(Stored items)
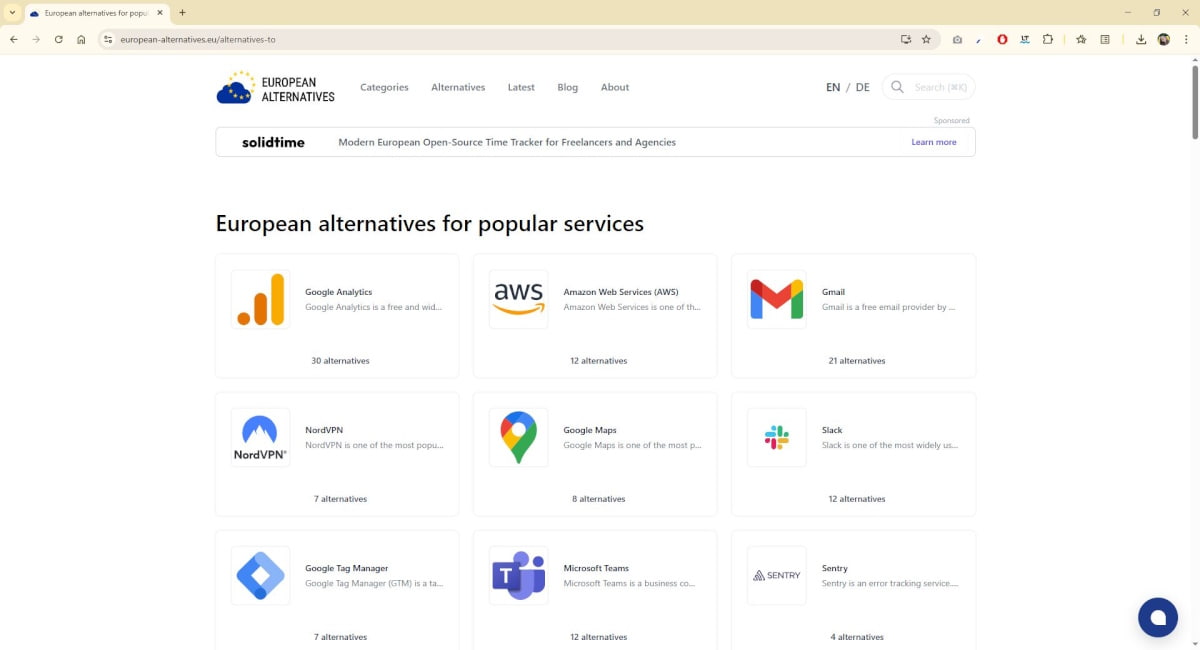The height and width of the screenshot is (650, 1200).
Task: Click the Slack logo icon
Action: (776, 437)
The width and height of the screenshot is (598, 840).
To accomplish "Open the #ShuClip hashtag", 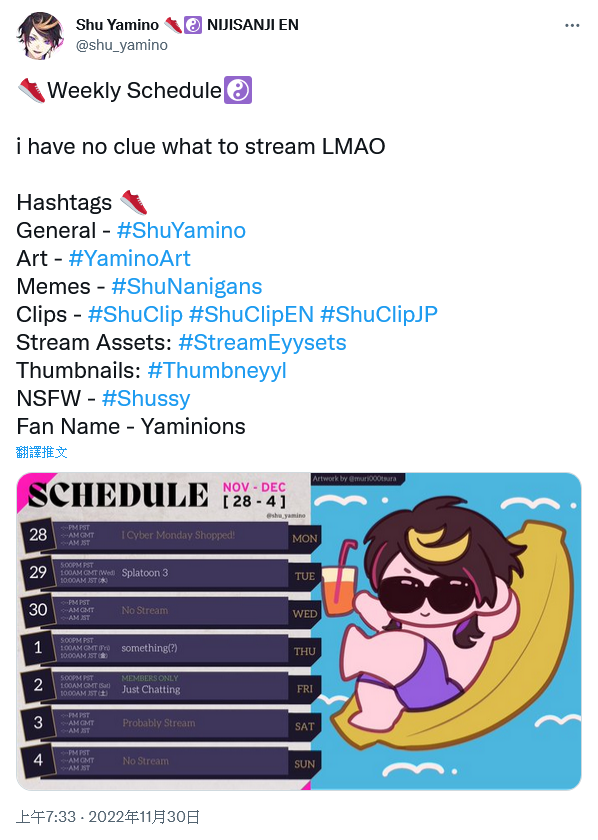I will point(136,314).
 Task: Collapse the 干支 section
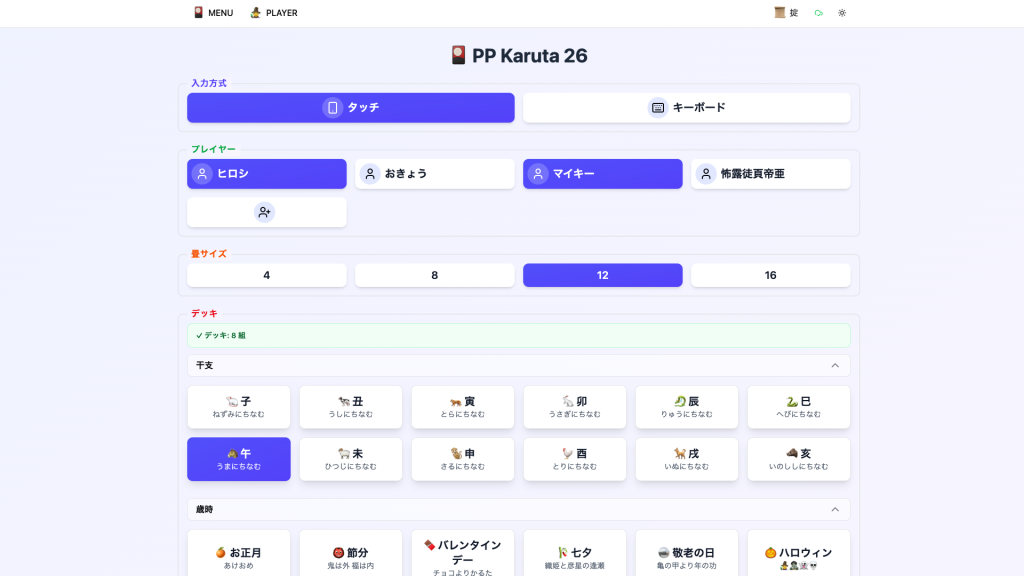click(835, 366)
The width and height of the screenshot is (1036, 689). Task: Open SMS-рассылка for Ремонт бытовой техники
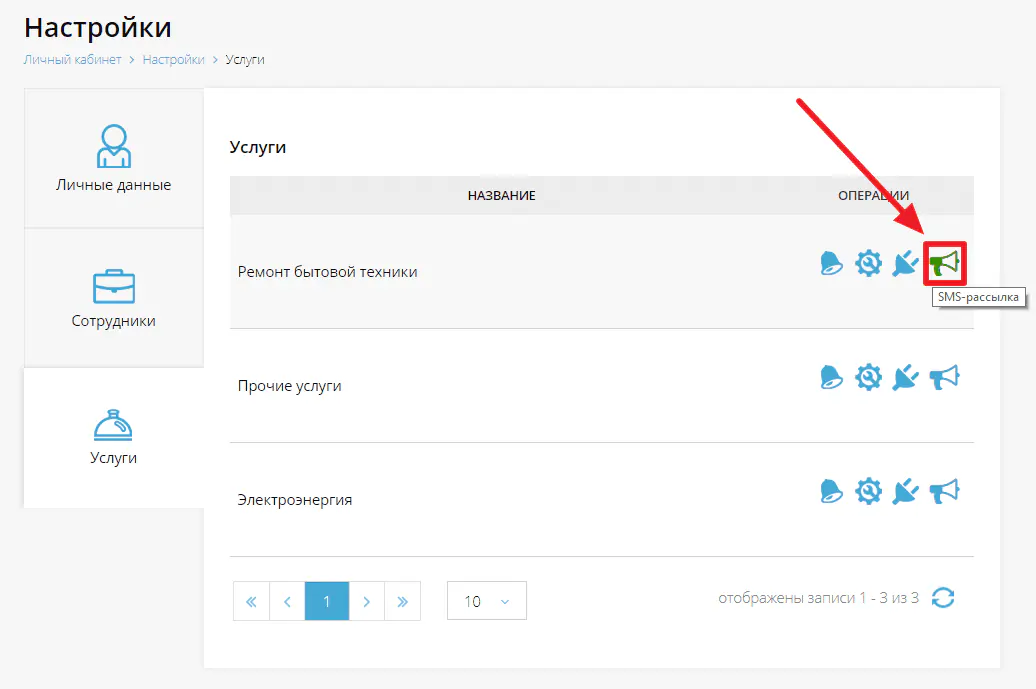pyautogui.click(x=944, y=264)
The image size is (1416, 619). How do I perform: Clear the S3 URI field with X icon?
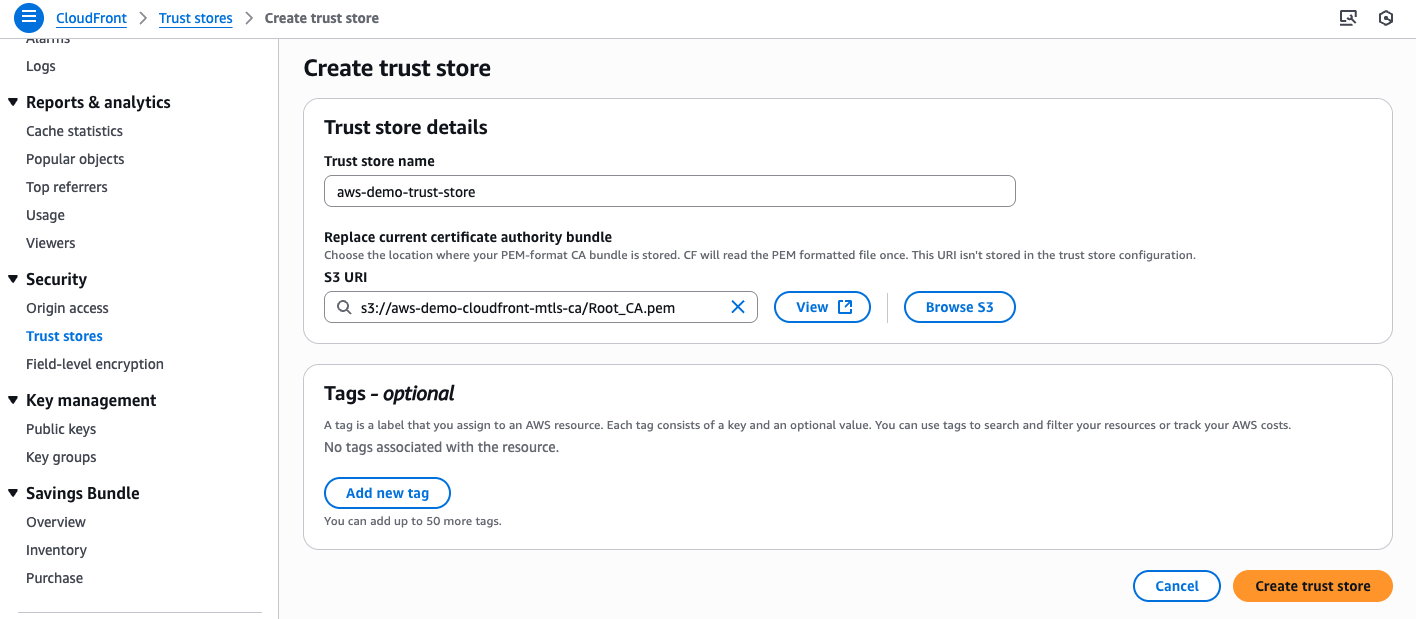point(738,307)
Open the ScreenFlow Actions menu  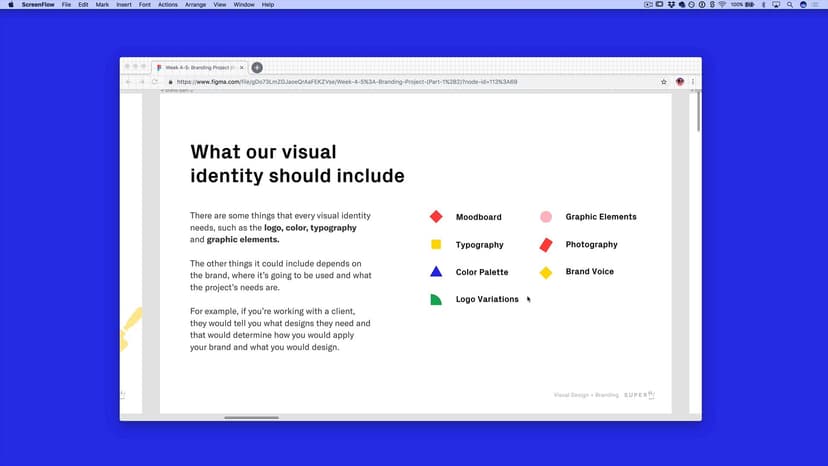click(x=168, y=5)
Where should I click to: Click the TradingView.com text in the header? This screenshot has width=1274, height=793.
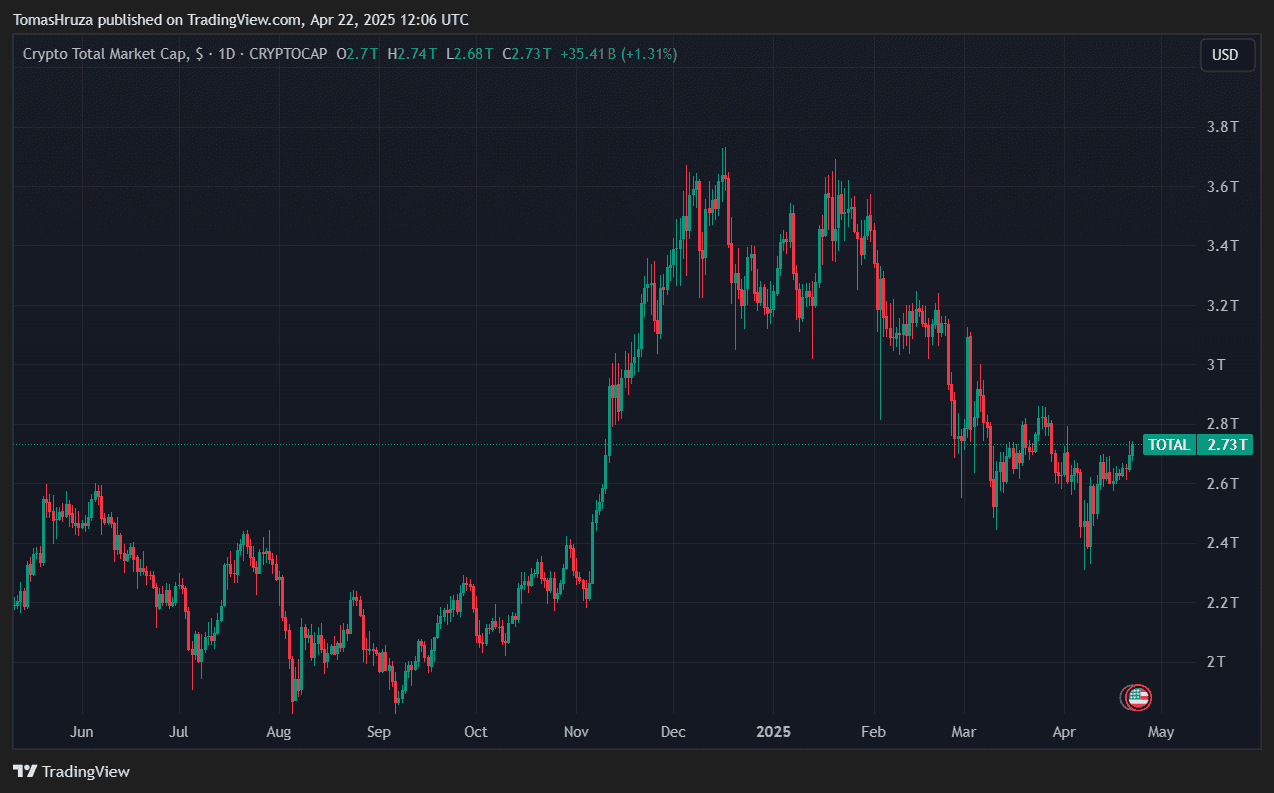[x=243, y=20]
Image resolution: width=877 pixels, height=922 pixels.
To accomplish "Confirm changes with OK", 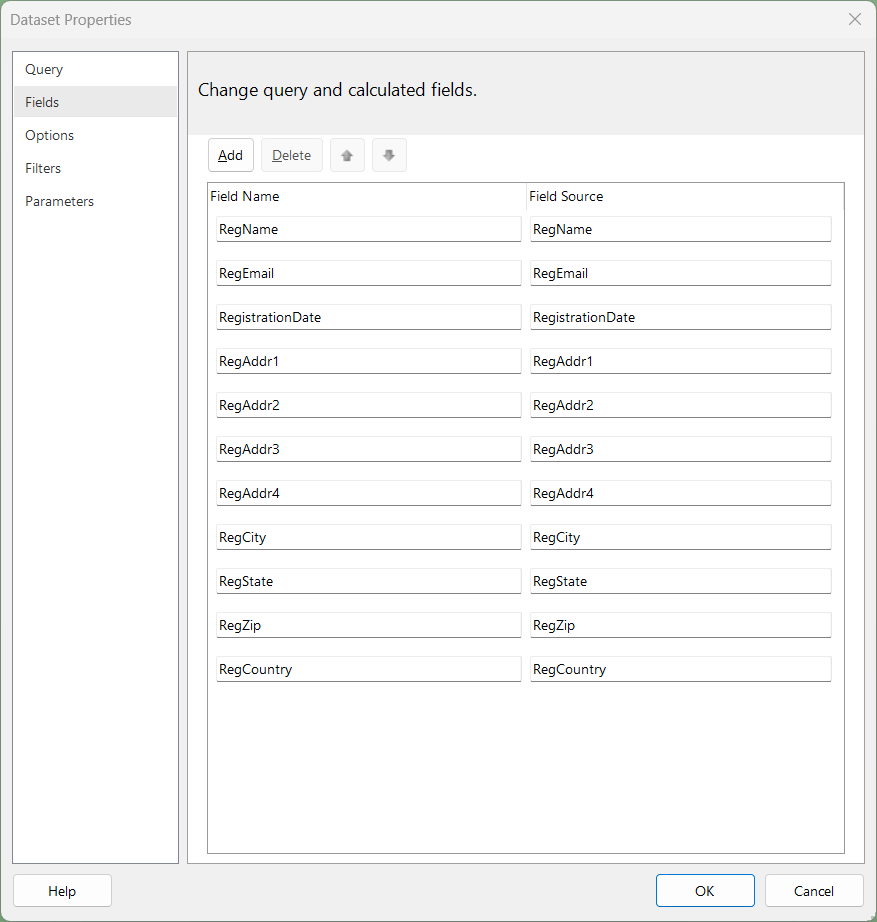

_WHAT IS REQUIRED_
Restate word for word the lines from the one holding "Image resolution: width=877" down through the last line of the records above, and do not include the pictures.

_WORKED SOLUTION_
Image resolution: width=877 pixels, height=922 pixels.
To accomplish "Confirm changes with OK", 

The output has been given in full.